"Kulihat tubuhmu kian hari makin kurus, ada apa?" pertanyaan yang berulang setiap pagi terdengar. Dengan jawaban seulas senyum, entah, nanti akan ditafsirkan sebagai apa. Andai saja waktu bisa berputar menuju kisah dulu, mungkin sudah kuputuskan jarum pendek dan panjangnya agar berhenti. Seperti biasa, setelah menanyakan pertanyaan itu, Ibu memasak makanan favorit, yaitu sayur sop, tempe goreng, dan sambal. Beliau mengatakan ingin aku kembali gembul seperti dulu. Ada-ada saja.
Semenjak pandemi datang, terdapat rutinitas yang selalu kulakukan, menunggu kiriman surat kabar setiap pagi. Barangkali ada sebuah rubrik tentang alasan kepergianmu. Halaman demi halaman kubuka, namun nihil. Kau benar-benar tak mau menunjukkan alasan barang sedikitpun. Dimana rimbamu? Apakah ada hal yang sedang kau benci dari diri ini? Atau barangkali memang sebuah kesengajaan untuk mempermainkan sebuah petak bernama rasa?
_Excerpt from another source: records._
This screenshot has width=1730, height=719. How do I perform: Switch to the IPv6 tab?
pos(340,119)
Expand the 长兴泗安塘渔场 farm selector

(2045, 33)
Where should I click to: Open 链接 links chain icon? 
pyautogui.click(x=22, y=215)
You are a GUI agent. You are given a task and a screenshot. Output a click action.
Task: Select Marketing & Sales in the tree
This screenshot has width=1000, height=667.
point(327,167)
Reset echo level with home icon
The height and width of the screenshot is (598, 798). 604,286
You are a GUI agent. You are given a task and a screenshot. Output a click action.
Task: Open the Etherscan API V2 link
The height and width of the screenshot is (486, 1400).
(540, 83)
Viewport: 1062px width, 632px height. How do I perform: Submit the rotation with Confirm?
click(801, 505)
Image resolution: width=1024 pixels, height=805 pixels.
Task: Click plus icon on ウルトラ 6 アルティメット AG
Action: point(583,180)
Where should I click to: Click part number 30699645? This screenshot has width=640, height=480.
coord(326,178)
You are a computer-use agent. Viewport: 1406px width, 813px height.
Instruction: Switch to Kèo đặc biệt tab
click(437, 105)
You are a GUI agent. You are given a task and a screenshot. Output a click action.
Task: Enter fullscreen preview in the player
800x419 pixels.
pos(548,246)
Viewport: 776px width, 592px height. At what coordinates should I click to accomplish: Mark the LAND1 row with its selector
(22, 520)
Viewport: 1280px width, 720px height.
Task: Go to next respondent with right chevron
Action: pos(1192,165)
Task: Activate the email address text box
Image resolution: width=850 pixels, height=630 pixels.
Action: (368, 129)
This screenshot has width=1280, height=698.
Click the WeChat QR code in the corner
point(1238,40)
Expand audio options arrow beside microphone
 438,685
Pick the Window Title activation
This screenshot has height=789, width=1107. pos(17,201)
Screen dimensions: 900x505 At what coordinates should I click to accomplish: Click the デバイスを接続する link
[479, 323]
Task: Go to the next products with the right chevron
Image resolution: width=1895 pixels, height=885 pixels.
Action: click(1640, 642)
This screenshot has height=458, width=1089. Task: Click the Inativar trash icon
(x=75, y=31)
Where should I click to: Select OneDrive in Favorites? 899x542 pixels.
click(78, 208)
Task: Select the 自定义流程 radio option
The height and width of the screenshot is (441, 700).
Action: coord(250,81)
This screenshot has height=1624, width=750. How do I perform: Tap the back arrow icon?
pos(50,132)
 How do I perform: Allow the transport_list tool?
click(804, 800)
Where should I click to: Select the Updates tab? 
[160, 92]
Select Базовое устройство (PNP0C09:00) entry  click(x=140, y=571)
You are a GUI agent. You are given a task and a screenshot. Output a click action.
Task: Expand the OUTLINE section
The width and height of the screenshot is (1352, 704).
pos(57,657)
Untukmu yang berada di antah-berantah. Semoga kau membaca resahku ini. Dik, kemarilah, mampir sejenak. Bawa jawaban dari segala tanyaku. Beri alasan, mengapa pergi begitu saja. Mengapa datang hanya sekejap, sayang memberi kenangan yang mampu menciptakan derita bahkan hampir sekarat. Aku mengerti, aku bukanlah sosok yang kau inginkan. Kita adalah dua orang yang berbeda kasta. Sungguh jauh berbeda dengan sosok impianmu dulu. Lantas, kau tahu kan bagaimana cara berpamitan dengan baik?